That thought is silly, as anyone knows who has been there. In late addiction, people commonly hate opioids enough to tolerate the weeks necessary to detox... but they all return to using just at the point where they think they have things on the right track. That's the maddening thing about being addicted to opioids!

I've worked in residential treatment programs for a number of years, watching people get 'clean' only to die weeks or months later. The big lie of residential treatment is not just a rip-off. It is evil. Family members drain bank accounts and have high hopes... and then when relapse inevitably occurs, they are encouraged to believe that their loved one 'didn't get it'-- as if he/she SHOULD have got better, but somehow didn't have the 'stuff' necessary to get there.
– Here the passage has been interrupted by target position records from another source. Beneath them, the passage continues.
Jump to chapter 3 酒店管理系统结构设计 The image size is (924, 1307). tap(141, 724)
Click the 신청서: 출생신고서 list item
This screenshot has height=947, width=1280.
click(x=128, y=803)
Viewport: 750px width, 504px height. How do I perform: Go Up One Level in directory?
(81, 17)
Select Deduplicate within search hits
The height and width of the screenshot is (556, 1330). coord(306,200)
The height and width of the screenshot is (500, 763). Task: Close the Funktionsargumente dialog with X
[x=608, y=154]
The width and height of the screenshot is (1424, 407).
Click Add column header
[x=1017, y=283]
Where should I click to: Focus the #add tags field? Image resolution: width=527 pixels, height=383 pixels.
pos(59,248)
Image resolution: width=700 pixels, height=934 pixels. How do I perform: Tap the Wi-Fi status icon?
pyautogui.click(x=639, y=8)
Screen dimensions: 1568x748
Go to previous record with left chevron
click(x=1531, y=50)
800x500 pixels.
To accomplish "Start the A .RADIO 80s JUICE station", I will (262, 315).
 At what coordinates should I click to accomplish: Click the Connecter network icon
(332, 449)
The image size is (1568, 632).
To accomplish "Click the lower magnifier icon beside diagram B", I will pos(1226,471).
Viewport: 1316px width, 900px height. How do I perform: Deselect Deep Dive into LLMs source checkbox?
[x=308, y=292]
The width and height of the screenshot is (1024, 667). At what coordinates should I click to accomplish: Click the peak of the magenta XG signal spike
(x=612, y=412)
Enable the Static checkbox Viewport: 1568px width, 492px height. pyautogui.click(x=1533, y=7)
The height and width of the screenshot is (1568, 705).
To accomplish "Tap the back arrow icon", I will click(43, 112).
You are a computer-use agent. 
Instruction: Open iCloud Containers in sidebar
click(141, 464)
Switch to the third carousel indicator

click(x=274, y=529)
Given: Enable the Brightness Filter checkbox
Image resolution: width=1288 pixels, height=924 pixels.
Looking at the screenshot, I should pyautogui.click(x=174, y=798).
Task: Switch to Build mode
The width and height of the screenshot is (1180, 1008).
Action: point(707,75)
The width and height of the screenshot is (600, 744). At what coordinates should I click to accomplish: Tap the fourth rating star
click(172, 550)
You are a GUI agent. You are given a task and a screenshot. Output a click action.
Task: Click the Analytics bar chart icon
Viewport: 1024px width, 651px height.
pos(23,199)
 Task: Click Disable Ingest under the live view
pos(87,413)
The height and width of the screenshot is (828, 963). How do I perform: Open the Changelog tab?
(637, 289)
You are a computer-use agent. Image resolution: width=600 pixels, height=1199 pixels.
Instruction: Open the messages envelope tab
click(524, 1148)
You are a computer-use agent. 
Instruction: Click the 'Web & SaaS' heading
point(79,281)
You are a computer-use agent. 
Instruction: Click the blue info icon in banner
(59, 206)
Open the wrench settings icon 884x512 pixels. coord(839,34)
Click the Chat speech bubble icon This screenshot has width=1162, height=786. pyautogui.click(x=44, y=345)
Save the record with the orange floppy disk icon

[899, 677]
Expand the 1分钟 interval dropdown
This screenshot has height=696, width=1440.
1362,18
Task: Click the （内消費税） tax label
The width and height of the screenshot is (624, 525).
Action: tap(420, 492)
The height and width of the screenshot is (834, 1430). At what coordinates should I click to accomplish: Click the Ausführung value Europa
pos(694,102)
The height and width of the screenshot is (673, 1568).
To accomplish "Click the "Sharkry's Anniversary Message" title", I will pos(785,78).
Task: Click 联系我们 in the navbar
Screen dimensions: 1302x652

In reality, almost EVERYONE relapses! What is more evil than THAT?!

settle down, junig...

change takes time. I wouldn't get too worked up about whether or not you take buprenorphine over the next few years. I would just recommend that you get on with life... and unless you are a rare person who has side effects to buprenorphine, just take it and stop worrying about it. After a few years, you'll be ready to take a couple weeks off and detox, hopefully under the care of a doc who will give you some comfort meds to ease the process.

But until then-- don't count the days. Just get on with life, and by all means stop kicking yourself about the things that happened in the past. You are alive, where many people are dead. Celebrate life, and ignore the people who tell you that you should be struggling with a horrible disease. You've had all the misery you deserve, and then some-- so just let it go.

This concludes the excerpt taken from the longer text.